The above-average proportion of rear-end collisions is naturally primarily due to insufficient distance or insufficient attention. But driving physics also play a role: "In contrast to a car driver, a two-wheeler cannot suddenly swerve by changing direction in order to prevent a collision," says Brockmann. "Moving the upper body to the right or left costs valuable fractions of a second."

The braking distances of motorcycles and scooters are also significantly longer than those of cars. Although ABS is now mandatory for new bikes, the majority of the existing bikes – experts estimate around ninety percent – still ride without an anti-lock braking system.

Haptic distance warning

The UDV study also shows that among 21 to 30-year-old drivers the proportion of single accidents reached a peak value of 40.0 percent, while in the group of 41 to 50-year-olds the rate of other people involved in the accident, predominantly car Drivers, with 38.5 percent predominates.
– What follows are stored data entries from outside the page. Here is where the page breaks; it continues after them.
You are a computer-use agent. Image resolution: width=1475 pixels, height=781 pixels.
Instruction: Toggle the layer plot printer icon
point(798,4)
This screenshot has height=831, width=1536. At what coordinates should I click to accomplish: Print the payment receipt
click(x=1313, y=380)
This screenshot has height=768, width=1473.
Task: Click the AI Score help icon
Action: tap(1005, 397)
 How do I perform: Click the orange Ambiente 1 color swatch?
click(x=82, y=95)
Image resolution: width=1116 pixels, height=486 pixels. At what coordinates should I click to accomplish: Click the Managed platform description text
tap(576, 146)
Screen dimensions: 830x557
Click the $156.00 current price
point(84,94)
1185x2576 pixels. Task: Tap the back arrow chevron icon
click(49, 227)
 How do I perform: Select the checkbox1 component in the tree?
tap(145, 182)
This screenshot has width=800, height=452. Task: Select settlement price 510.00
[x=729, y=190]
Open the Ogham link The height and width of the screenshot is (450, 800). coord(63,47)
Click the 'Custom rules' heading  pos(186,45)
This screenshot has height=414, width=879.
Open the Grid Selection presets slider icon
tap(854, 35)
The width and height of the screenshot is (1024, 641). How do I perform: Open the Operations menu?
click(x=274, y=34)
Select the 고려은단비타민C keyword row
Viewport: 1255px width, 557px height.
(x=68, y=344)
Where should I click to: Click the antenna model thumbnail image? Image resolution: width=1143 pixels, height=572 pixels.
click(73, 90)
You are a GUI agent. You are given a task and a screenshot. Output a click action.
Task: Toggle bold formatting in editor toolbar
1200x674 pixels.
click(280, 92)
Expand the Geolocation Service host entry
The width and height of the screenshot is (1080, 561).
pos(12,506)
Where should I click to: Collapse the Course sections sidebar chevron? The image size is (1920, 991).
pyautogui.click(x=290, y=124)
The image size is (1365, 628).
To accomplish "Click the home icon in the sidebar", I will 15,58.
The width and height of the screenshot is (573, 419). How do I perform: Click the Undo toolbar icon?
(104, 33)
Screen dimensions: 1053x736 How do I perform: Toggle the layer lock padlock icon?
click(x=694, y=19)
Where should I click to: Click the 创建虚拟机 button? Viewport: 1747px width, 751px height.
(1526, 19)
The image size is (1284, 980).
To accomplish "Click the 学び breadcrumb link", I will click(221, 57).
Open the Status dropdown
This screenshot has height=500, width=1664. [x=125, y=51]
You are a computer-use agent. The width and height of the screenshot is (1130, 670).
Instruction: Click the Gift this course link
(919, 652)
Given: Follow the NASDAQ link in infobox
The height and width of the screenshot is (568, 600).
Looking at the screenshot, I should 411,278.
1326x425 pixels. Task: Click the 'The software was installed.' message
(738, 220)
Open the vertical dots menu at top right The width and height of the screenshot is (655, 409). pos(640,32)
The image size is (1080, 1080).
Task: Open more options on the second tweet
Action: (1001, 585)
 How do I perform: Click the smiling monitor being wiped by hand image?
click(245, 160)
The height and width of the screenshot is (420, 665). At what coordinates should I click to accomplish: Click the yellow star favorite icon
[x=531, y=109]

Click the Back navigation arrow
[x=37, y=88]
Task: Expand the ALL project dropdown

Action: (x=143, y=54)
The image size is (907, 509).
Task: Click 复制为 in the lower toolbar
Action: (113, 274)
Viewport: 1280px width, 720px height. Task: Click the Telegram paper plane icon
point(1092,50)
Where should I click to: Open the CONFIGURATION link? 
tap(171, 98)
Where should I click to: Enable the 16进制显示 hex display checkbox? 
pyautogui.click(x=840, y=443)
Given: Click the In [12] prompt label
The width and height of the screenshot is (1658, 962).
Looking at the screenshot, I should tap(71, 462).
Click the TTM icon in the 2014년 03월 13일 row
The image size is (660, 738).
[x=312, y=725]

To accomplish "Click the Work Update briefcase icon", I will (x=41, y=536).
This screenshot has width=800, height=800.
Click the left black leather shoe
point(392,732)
According to the Federal Statistical Office, of a total of 26,924 motorcycle accidents in 2012, 52 percent were caused by the bikers themselves, 58 percent were solo accidents without anyone else involved.

In order to reduce the risk of accidents, Brockmann is demanding that the industry install anti-lock braking systems with lean angle detection and distance radar as standard, as well as intelligent driver assistance systems such as a distance warning through appropriate haptics in the throttle grip. In view of the ever increasing engine power – 22 percent of the accident-causing motorcyclists drove machines with more than 136 hp – driver safety training is vital.